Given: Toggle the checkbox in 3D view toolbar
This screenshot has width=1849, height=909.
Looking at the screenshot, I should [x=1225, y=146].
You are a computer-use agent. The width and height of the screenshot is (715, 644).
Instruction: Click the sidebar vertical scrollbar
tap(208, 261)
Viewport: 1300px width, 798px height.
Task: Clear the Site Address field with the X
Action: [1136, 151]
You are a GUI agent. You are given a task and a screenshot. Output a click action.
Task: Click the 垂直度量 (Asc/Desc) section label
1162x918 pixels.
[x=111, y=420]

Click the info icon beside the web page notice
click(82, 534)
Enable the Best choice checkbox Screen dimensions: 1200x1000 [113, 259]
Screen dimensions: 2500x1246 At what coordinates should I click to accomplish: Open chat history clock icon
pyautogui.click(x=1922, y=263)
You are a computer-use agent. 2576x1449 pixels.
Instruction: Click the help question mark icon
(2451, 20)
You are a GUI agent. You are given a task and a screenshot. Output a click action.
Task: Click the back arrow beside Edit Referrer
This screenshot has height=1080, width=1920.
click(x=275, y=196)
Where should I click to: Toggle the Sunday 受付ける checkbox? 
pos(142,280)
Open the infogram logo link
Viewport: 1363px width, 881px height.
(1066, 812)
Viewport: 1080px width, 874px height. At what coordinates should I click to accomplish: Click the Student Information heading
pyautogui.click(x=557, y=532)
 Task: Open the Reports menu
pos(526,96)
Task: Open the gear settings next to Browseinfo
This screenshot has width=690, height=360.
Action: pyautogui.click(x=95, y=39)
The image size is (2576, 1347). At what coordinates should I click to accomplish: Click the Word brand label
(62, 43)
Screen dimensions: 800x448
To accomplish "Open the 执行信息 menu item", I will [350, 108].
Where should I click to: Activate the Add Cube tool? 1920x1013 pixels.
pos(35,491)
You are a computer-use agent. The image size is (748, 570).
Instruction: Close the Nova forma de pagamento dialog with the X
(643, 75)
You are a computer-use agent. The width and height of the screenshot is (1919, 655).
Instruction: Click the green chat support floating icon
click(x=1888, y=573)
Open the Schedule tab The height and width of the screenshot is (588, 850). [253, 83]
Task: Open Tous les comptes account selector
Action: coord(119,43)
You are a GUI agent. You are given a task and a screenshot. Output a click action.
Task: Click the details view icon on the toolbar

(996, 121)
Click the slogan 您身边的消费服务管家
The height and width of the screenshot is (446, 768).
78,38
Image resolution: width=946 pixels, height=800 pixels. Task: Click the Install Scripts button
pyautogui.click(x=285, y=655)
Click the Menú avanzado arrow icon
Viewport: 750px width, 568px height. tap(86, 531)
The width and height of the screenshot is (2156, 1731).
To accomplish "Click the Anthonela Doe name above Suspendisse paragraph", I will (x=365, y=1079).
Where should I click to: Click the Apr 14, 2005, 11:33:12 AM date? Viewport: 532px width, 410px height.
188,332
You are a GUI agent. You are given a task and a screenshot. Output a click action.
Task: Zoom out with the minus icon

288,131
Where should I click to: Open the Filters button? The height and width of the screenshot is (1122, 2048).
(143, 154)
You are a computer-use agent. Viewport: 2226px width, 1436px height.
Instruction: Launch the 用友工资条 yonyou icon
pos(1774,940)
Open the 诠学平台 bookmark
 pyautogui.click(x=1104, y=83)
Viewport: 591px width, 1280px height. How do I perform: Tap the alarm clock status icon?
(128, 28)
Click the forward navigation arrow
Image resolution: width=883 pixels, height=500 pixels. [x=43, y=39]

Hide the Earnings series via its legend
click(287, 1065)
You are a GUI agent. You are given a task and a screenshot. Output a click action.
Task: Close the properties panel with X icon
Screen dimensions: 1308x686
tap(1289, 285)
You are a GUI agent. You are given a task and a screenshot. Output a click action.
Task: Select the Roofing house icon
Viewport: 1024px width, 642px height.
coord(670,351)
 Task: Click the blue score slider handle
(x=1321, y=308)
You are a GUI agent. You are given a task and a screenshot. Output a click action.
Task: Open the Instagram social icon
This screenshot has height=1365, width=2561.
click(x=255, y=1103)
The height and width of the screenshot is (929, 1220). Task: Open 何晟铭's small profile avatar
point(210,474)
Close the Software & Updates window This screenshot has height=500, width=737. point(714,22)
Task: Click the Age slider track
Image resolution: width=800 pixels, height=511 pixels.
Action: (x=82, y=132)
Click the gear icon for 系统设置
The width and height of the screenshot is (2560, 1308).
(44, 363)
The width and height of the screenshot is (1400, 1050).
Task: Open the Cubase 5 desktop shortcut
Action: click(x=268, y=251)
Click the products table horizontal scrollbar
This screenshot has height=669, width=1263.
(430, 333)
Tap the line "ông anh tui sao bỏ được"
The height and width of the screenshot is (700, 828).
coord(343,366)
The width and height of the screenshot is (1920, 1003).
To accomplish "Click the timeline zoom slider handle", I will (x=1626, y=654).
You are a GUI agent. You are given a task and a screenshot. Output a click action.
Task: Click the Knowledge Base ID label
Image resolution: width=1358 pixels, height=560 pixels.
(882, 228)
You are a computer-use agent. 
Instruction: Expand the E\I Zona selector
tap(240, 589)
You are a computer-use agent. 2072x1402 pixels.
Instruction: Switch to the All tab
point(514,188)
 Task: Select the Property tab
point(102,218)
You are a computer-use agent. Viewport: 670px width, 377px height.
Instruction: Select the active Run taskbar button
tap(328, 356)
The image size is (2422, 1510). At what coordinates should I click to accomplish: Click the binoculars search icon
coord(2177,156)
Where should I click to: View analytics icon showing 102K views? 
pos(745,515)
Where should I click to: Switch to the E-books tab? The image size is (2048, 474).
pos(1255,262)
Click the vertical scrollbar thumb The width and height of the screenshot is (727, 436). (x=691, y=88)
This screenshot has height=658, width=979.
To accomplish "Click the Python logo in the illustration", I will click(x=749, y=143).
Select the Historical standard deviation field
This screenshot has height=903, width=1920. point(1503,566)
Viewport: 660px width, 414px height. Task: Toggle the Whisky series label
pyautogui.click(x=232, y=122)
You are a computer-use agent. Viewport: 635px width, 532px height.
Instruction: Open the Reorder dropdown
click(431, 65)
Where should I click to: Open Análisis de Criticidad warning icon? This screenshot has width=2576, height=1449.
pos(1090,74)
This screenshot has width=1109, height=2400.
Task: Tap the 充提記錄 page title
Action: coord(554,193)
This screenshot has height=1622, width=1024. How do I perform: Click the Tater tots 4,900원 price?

------

Task to complete —
Number every line of the records above, one per line, and leave out the blank lines.

Answer to this task —
1. Given: Toggle the checkbox in 3D view toolbar
2. This screenshot has width=1849, height=909.
3. Looking at the screenshot, I should [x=1225, y=146].
4. You are a computer-use agent. The width and height of the screenshot is (715, 644).
5. Instruction: Click the sidebar vertical scrollbar
6. tap(208, 261)
7. Viewport: 1300px width, 798px height.
8. Task: Clear the Site Address field with the X
9. Action: [1136, 151]
10. You are a GUI agent. You are given a task and a screenshot. Output a click action.
11. Task: Click the 垂直度量 (Asc/Desc) section label
12. 1162x918 pixels.
13. [x=111, y=420]
14. Click the info icon beside the web page notice
15. click(82, 534)
16. Enable the Best choice checkbox Screen dimensions: 1200x1000 [113, 259]
17. Screen dimensions: 2500x1246 At what coordinates should I click to accomplish: Open chat history clock icon
18. pyautogui.click(x=1922, y=263)
19. You are a computer-use agent. 2576x1449 pixels.
20. Instruction: Click the help question mark icon
21. (2451, 20)
22. You are a GUI agent. You are given a task and a screenshot. Output a click action.
23. Task: Click the back arrow beside Edit Referrer
24. This screenshot has height=1080, width=1920.
25. click(x=275, y=196)
26. Where should I click to: Toggle the Sunday 受付ける checkbox? 
27. pos(142,280)
28. Open the infogram logo link
29. Viewport: 1363px width, 881px height.
30. (1066, 812)
31. Viewport: 1080px width, 874px height. At what coordinates should I click to accomplish: Click the Student Information heading
32. pyautogui.click(x=557, y=532)
33.  Task: Open the Reports menu
34. pos(526,96)
35. Task: Open the gear settings next to Browseinfo
36. This screenshot has width=690, height=360.
37. Action: pyautogui.click(x=95, y=39)
38. The image size is (2576, 1347). At what coordinates should I click to accomplish: Click the Word brand label
39. (62, 43)
40. Screen dimensions: 800x448
41. To accomplish "Open the 执行信息 menu item", I will [350, 108].
42. Where should I click to: Activate the Add Cube tool? 1920x1013 pixels.
43. pos(35,491)
44. You are a computer-use agent. The image size is (748, 570).
45. Instruction: Close the Nova forma de pagamento dialog with the X
46. (643, 75)
47. You are a computer-use agent. The width and height of the screenshot is (1919, 655).
48. Instruction: Click the green chat support floating icon
49. click(x=1888, y=573)
50. Open the Schedule tab The height and width of the screenshot is (588, 850). [253, 83]
51. Task: Open Tous les comptes account selector
52. Action: coord(119,43)
53. You are a GUI agent. You are given a task and a screenshot. Output a click action.
54. Task: Click the details view icon on the toolbar
55. (996, 121)
56. Click the slogan 您身边的消费服务管家
57. The height and width of the screenshot is (446, 768).
58. 78,38
59. Image resolution: width=946 pixels, height=800 pixels. Task: Click the Install Scripts button
60. pyautogui.click(x=285, y=655)
61. Click the Menú avanzado arrow icon
62. Viewport: 750px width, 568px height. tap(86, 531)
63. The width and height of the screenshot is (2156, 1731).
64. To accomplish "Click the Anthonela Doe name above Suspendisse paragraph", I will (x=365, y=1079).
65. Where should I click to: Click the Apr 14, 2005, 11:33:12 AM date? Viewport: 532px width, 410px height.
66. 188,332
67. You are a GUI agent. You are given a task and a screenshot. Output a click action.
68. Task: Zoom out with the minus icon
69. 288,131
70. Where should I click to: Open the Filters button? The height and width of the screenshot is (1122, 2048).
71. (143, 154)
72. You are a computer-use agent. Viewport: 2226px width, 1436px height.
73. Instruction: Launch the 用友工资条 yonyou icon
74. pos(1774,940)
75. Open the 诠学平台 bookmark
76.  pyautogui.click(x=1104, y=83)
77. Viewport: 591px width, 1280px height. How do I perform: Tap the alarm clock status icon?
78. (128, 28)
79. Click the forward navigation arrow
80. Image resolution: width=883 pixels, height=500 pixels. [x=43, y=39]
81. Hide the Earnings series via its legend
82. click(287, 1065)
83. You are a GUI agent. You are given a task and a screenshot. Output a click action.
84. Task: Close the properties panel with X icon
85. Screen dimensions: 1308x686
86. tap(1289, 285)
87. You are a GUI agent. You are given a task and a screenshot. Output a click action.
88. Task: Select the Roofing house icon
89. Viewport: 1024px width, 642px height.
90. coord(670,351)
91.  Task: Click the blue score slider handle
92. (x=1321, y=308)
93. You are a GUI agent. You are given a task and a screenshot. Output a click action.
94. Task: Open the Instagram social icon
95. This screenshot has height=1365, width=2561.
96. click(x=255, y=1103)
97. The height and width of the screenshot is (929, 1220). Task: Open 何晟铭's small profile avatar
98. point(210,474)
99. Close the Software & Updates window This screenshot has height=500, width=737. point(714,22)
100. Task: Click the Age slider track
101. Image resolution: width=800 pixels, height=511 pixels.
102. Action: (x=82, y=132)
103. Click the gear icon for 系统设置
104. The width and height of the screenshot is (2560, 1308).
105. (44, 363)
106. The width and height of the screenshot is (1400, 1050).
107. Task: Open the Cubase 5 desktop shortcut
108. Action: click(x=268, y=251)
109. Click the products table horizontal scrollbar
110. This screenshot has height=669, width=1263.
111. (430, 333)
112. Tap the line "ông anh tui sao bỏ được"
113. The height and width of the screenshot is (700, 828).
114. coord(343,366)
115. The width and height of the screenshot is (1920, 1003).
116. To accomplish "Click the timeline zoom slider handle", I will (x=1626, y=654).
117. You are a GUI agent. You are given a task and a screenshot. Output a click action.
118. Task: Click the Knowledge Base ID label
119. Image resolution: width=1358 pixels, height=560 pixels.
120. (882, 228)
121. You are a computer-use agent. 
122. Instruction: Expand the E\I Zona selector
123. tap(240, 589)
124. You are a computer-use agent. 2072x1402 pixels.
125. Instruction: Switch to the All tab
126. point(514,188)
127.  Task: Select the Property tab
128. point(102,218)
129. You are a computer-use agent. Viewport: 670px width, 377px height.
130. Instruction: Select the active Run taskbar button
131. tap(328, 356)
132. The image size is (2422, 1510). At what coordinates should I click to accomplish: Click the binoculars search icon
133. coord(2177,156)
134. Where should I click to: View analytics icon showing 102K views? 
135. pos(745,515)
136. Where should I click to: Switch to the E-books tab? The image size is (2048, 474).
137. pos(1255,262)
138. Click the vertical scrollbar thumb The width and height of the screenshot is (727, 436). (x=691, y=88)
139. This screenshot has height=658, width=979.
140. To accomplish "Click the Python logo in the illustration", I will click(x=749, y=143).
141. Select the Historical standard deviation field
142. This screenshot has height=903, width=1920. point(1503,566)
143. Viewport: 660px width, 414px height. Task: Toggle the Whisky series label
144. pyautogui.click(x=232, y=122)
145. You are a computer-use agent. Viewport: 635px width, 532px height.
146. Instruction: Open the Reorder dropdown
147. click(431, 65)
148. Where should I click to: Open Análisis de Criticidad warning icon? This screenshot has width=2576, height=1449.
149. pos(1090,74)
150. This screenshot has width=1109, height=2400.
151. Task: Tap the 充提記錄 page title
152. Action: coord(554,193)
153. This screenshot has height=1622, width=1024. How do I perform: Click the Tater tots 4,900원 price?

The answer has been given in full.